Taiwanese esports organization

J Team is a Taiwanese esports organization owned by JY Entertainment. It was founded in April 2016 by Jay Chou after he purchased the League of Legends Master Series spot of Taipei Assassins, which had won the Season 2 World Championship in 2012.

J Team's League of Legends team competed in the League of Legends Master Series and later the Pacific Championship Series. J Team disbanded its League of Legends division in 2024 after failing to secure a spot in the League of Legends Championship Pacific.

== League of Legends ==
Taiwanese singer Jay Chou announced on 19 April 2016 that he had acquired the LMS spot of Taipei Assassins for his new esports organization, J Team. J Team debuted in the 2016 LMS Summer Split with an inaugural roster consisting of top laners Chen "Morning" Kuan-ting and Chen "RLun" Cheng-lun, jungler Chen "REFRA1N" Kuan-ting, mid laner Chu "FoFo" Chun-lan, bot laner Chang "BeBe" Bo-wei, and support Li "Jay" Chieh. The team placed first in the regular season with a 10–4–0 record but lost 0–3 to the Flash Wolves in the finals. J Team's second-place finish in playoffs qualified them for the 2016 LMS Regional Qualifiers and a chance at participating in the 2016 World Championship; however, they were defeated 2–3 in the semifinals by Machi Esports. J Team placed fifth/sixth at IEM Season 11 Gyeonggi after losing to North America's Immortals, with Chen "Achie" Chen-chi replacing REFRA1N in the jungle.

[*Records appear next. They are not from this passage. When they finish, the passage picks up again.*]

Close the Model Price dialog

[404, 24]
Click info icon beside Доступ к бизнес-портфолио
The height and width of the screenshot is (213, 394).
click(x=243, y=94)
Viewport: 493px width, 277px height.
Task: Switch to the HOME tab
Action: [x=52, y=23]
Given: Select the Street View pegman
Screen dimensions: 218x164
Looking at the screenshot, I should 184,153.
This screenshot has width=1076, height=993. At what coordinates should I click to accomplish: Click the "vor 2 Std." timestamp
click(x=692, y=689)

In the 2017 LMS Spring Split J Team placed third in both the regular season and playoffs, losing in the second round of the latter to ahq eSports Club. J Team was one of four teams that represented the LMS at Rift Rivals 2017, where the league placed last. J Team placed fourth in both the regular season and playoffs of the 2017 LMS Summer Split after losing to ahq once again in the playoffs. Top laner Morning was replaced by Hsu "Rest" Shih-chieh during the playoffs. J Team was unable to qualify for the 2017 World Championship after losing to Hong Kong Attitude in the regional finals.

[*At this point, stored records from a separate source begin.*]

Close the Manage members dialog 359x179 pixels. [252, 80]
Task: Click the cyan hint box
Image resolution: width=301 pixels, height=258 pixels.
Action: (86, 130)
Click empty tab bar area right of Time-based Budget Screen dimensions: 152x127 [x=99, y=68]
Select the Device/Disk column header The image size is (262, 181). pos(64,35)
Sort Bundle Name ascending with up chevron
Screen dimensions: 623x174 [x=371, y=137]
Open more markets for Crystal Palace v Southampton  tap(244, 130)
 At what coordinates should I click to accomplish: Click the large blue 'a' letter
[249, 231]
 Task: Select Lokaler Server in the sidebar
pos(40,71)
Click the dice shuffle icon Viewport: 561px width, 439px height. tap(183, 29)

J Team placed fifth in the 2018 LMS Spring regular season and fourth in the 2018 LMS Summer regular season, both times with 6–8 records. After losing 0–3 to MAD Team in the 2018 LMS Summer playoffs, J Team finished 3rd and prepared for the upcoming regional finals. J Team was once again unsuccessful in qualifying for the World Championship after being swept 0–3 by G-Rex.

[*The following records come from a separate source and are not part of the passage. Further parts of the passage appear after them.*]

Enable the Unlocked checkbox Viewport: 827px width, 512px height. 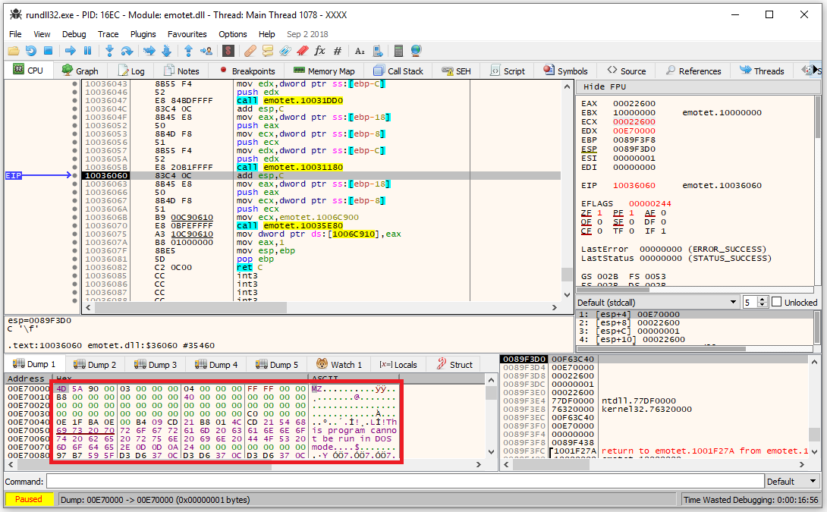[x=776, y=302]
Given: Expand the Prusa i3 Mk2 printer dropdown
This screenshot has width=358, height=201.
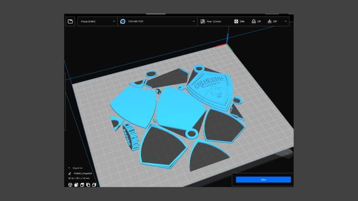Looking at the screenshot, I should [97, 21].
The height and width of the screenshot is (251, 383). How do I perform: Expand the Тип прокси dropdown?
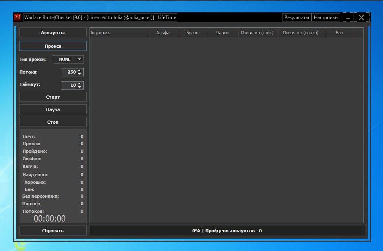pos(68,59)
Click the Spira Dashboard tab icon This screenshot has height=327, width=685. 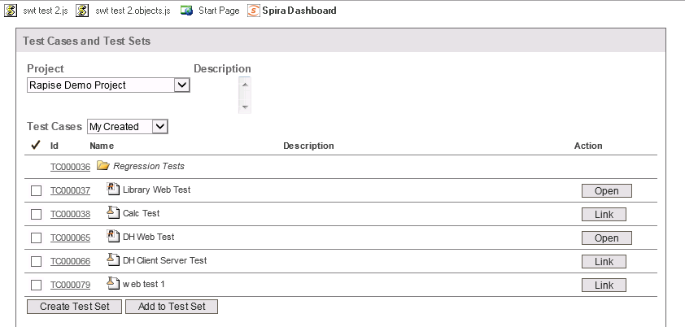[255, 11]
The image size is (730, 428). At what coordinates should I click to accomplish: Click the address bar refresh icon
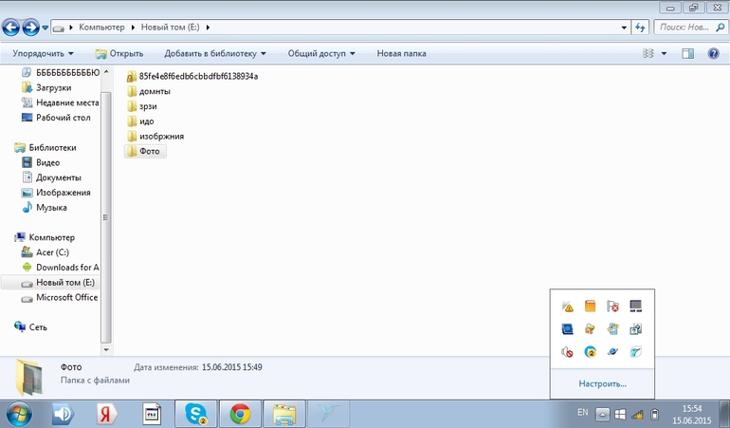click(640, 28)
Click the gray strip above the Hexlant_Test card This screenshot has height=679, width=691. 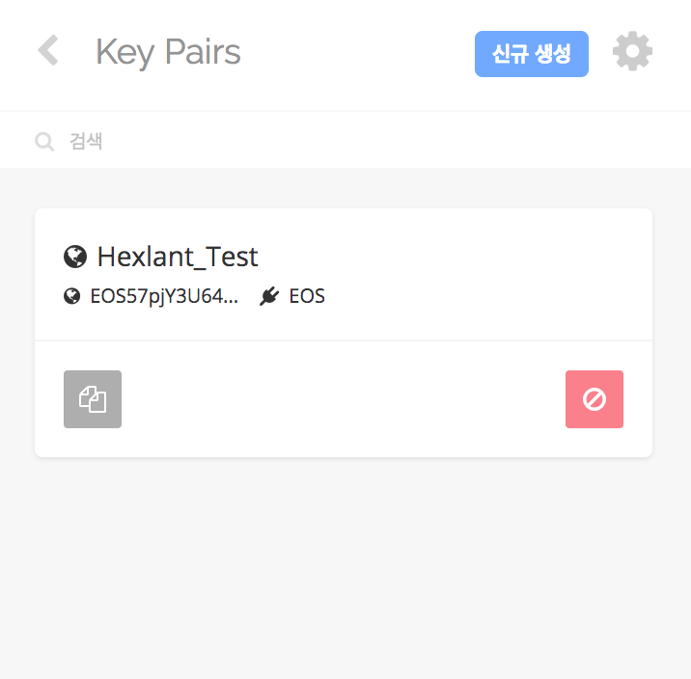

J Team placed third in the 2019 LMS Spring regular season and fourth in playoffs after losing 1–3 to ahq. In the 2019 LMS Summer Split, J Team finished first in both the regular season and playoffs, defeating ahq 3–1 in the finals and securing their first LMS title under the J Team name. This also qualified J Team for the 2019 World Championship as the LMS' first seed where they ultimately ranked 9th.